[start of PAGE]

NULLPUNKT

Dedicated low-end analysis tool for Eurorack. Mono compatibility, phase coherence and cancellation metrics for kick+bass -- filtered to the frequency band that matters, displayed without menus, with the audio signal passing through unmodified. Firmware updates via KARON.

NULLPUNKT answers the questions that matter when producing techno, house and other bass-heavy music in real time: Is my sub-bass range mono-compatible? Are kick and bass cancelling each other? What is the phase relationship between my basslines? Is my sidechain ducking working correctly?

It is not an oscilloscope or a spectrum analyzer. NULLPUNKT filters the input signal to the selected frequency band and displays only the metrics relevant to that range -- directly, without menus. The audio signal passes through unmodified (THRU).

Both audio channels share the same analog topology. Each input is AC-coupled through a 1 uF capacitor with 1M input impedance, blocking any DC offset from upstream modules. The signal then enters one half of an NE5532 dual op-amp configured as a unity-gain buffer with a VMID bias point generated from a 10k/10k precision resistor divider. This shifts the bipolar Eurorack signal (+/-10V) into the MCU's 0-3.3V ADC input range.

After the op-amp, an RC anti-aliasing filter (3.3k + 2.2nF, cutoff ~22 kHz) rolls off content above the Nyquist frequency before the ADC samples at 48 kHz. 1N4148W clamping diodes protect the ADC inputs from voltage excursions beyond the supply rails -- Eurorack signals can swing well beyond what the STM32 tolerates.

The trigger path is different. It does not need waveform fidelity -- only fast, clean edges. The incoming CV/gate signal passes through a 1 uF AC coupling capacitor, then a BAT54S Schottky diode pair clamps it to the 0-3.3V range. A BC817 NPN transistor with a 22k base resistor inverts the signal, producing a clean active-low digital edge on PA2. A 10k pull-up to 3.3V ensures a defined idle state. The firmware debounces the input in software with a 5 ms window on top of the hardware RC filtering already present on the board.

All three inputs (CH1, CH2, trigger) have normalized THRU jacks that pass the original signal through unmodified. The analysis path never touches the audio output.

The internal HSI oscillator (8 MHz) is multiplied by the PLL to produce 48 MHz SYSCLK. Flash latency is set to 1 wait state (required above 24 MHz on STM32F0). ADC1 is clocked from a dedicated 14 MHz HSI14 oscillator, independent of the system clock, to avoid jitter from bus contention.

TIM3 generates a TRGO update event at exactly 48 kHz. The ARR value is computed dynamically from the system clock: ARR = (SYSCLK / 48000) - 1, so the sample rate stays correct regardless of PLL configuration (ARR = 499 at 24 MHz, 999 at 48 MHz, 1499 at 72 MHz). Each TRGO trigger fires an ADC1 scan sequence that converts both channels (PA0 and PA1) in succession with 13.5 cycle sampling time. Before the ADC is enabled, the firmware runs a hardware calibration cycle (LL_ADC_StartCalibration) and waits for the ADRDY flag -- this compensates for internal reference voltage and offset errors that would otherwise add a few LSBs of systematic error to every conversion.

[end of PAGE]
[start of RAW DATA]

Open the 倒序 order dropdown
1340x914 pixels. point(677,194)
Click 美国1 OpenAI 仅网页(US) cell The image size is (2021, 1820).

[end of RAW DATA]

Answer these questions about the NULLPUNKT text above:
1. What input impedance does each audio input have?
2. Which transistor inverts the trigger signal?
3. What ARR value does TIM3 use when the system clock runs at 48 MHz?

■ FINISHED TASK
1. 1M
2. A BC817 NPN transistor
3. 999